Work to do
Reproduce each of the following entries verbatim, line by line.

Extracted data
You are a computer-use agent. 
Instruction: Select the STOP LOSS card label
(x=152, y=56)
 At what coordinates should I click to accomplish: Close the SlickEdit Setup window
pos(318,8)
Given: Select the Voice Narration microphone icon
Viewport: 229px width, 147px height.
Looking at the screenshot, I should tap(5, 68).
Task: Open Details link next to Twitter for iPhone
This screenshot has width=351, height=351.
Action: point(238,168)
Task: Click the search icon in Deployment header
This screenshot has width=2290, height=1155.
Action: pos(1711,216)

Written solution
You are a computer-use agent. 
Instruction: Select the STOP LOSS card label
(x=152, y=56)
 At what coordinates should I click to accomplish: Close the SlickEdit Setup window
pos(318,8)
Given: Select the Voice Narration microphone icon
Viewport: 229px width, 147px height.
Looking at the screenshot, I should tap(5, 68).
Task: Open Details link next to Twitter for iPhone
This screenshot has width=351, height=351.
Action: point(238,168)
Task: Click the search icon in Deployment header
This screenshot has width=2290, height=1155.
Action: pos(1711,216)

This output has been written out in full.